------ Extracted information ------

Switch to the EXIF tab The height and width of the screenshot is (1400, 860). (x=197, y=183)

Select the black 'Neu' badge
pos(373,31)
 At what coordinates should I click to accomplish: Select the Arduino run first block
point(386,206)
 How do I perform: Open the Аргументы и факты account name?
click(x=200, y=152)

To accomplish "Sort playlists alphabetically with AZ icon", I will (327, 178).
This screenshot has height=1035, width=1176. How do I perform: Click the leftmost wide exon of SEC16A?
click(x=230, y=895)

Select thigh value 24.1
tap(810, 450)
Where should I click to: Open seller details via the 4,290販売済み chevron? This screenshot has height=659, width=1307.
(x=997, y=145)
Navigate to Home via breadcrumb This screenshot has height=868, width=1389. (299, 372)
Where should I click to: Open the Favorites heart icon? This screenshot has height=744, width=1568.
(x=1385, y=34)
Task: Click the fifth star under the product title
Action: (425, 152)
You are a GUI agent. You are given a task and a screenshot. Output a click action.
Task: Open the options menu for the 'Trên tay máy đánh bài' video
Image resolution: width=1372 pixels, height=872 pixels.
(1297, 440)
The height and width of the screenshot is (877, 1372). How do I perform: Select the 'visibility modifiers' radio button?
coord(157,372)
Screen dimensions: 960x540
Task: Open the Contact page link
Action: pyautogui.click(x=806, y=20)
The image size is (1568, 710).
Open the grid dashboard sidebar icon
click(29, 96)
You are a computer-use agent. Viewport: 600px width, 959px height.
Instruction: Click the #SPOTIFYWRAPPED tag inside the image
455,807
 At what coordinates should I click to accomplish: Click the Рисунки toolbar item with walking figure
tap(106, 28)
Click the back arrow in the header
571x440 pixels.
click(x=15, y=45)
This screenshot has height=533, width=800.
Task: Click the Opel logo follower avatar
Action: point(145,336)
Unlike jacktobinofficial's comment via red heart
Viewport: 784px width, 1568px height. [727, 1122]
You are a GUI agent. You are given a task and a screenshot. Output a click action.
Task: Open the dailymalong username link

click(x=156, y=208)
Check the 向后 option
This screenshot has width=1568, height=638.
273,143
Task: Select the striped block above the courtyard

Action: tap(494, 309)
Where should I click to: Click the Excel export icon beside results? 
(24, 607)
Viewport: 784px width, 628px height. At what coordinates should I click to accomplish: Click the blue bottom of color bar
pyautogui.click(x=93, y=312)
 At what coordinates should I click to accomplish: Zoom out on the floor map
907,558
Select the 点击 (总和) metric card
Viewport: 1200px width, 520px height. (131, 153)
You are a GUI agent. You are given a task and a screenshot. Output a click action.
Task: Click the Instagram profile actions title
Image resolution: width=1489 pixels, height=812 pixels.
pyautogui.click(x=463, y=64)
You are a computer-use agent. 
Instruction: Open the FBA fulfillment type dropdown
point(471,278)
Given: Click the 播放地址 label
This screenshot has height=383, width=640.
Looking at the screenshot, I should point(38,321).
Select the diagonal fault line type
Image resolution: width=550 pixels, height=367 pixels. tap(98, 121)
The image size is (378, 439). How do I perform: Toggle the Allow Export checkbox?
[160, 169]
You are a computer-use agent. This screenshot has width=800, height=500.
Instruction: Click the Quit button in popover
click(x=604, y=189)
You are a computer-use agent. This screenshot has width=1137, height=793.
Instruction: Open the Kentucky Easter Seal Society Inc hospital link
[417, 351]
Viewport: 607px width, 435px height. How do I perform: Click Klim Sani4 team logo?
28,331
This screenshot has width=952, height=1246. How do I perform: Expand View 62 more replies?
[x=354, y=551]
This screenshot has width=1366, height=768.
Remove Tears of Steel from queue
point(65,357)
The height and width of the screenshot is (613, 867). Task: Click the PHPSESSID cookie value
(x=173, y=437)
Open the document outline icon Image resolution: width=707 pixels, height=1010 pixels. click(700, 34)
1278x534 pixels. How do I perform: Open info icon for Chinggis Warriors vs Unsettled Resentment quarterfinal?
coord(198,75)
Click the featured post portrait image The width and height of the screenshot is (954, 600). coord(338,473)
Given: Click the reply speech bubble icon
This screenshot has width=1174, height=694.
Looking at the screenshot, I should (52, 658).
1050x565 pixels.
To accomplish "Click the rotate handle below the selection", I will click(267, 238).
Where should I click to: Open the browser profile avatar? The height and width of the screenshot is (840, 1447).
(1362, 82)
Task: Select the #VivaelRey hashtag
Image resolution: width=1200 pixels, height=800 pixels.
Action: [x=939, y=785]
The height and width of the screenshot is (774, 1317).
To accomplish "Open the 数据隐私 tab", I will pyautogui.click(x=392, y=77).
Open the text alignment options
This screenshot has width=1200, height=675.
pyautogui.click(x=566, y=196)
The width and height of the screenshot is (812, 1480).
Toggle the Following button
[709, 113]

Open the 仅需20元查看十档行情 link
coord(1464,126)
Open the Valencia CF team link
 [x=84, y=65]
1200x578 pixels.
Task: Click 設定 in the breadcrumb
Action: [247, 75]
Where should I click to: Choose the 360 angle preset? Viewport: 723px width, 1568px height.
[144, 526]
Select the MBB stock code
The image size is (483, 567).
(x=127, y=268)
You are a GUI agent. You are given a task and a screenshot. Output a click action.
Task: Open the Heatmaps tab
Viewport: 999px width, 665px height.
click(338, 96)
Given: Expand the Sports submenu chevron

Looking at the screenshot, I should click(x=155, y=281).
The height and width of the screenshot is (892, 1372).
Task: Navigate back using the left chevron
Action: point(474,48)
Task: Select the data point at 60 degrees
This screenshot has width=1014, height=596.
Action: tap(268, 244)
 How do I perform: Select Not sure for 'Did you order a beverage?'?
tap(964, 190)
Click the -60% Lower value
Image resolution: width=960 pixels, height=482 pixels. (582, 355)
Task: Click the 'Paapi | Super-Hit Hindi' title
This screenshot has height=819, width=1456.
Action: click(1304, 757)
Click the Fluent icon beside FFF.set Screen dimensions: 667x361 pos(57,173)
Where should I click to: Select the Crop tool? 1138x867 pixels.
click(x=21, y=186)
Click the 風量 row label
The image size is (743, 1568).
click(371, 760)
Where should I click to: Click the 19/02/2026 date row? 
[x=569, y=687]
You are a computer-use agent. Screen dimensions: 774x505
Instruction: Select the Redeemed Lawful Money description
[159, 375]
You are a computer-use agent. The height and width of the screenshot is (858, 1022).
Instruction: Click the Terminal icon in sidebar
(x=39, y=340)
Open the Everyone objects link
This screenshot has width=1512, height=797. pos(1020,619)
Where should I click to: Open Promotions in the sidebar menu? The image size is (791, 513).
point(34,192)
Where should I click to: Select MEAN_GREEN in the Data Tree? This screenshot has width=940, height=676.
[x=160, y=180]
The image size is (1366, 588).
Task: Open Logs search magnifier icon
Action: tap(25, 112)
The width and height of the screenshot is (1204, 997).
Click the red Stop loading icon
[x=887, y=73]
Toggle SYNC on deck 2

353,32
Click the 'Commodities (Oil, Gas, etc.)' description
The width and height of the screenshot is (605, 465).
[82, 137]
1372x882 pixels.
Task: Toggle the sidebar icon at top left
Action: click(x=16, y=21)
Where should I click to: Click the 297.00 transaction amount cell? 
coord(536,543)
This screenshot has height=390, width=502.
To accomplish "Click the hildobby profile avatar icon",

------

- [Assigned task]
Filter the records for the word "computer" and show every line that has it.

- [Answer to this task]
You are a computer-use agent. Viewport: 600px width, 959px height.
You are a computer-use agent. 
You are a computer-use agent. This screenshot has width=800, height=500.
You are a computer-use agent. This screenshot has width=1137, height=793.
You are a computer-use agent. Screen dimensions: 774x505
You are a computer-use agent. The height and width of the screenshot is (858, 1022).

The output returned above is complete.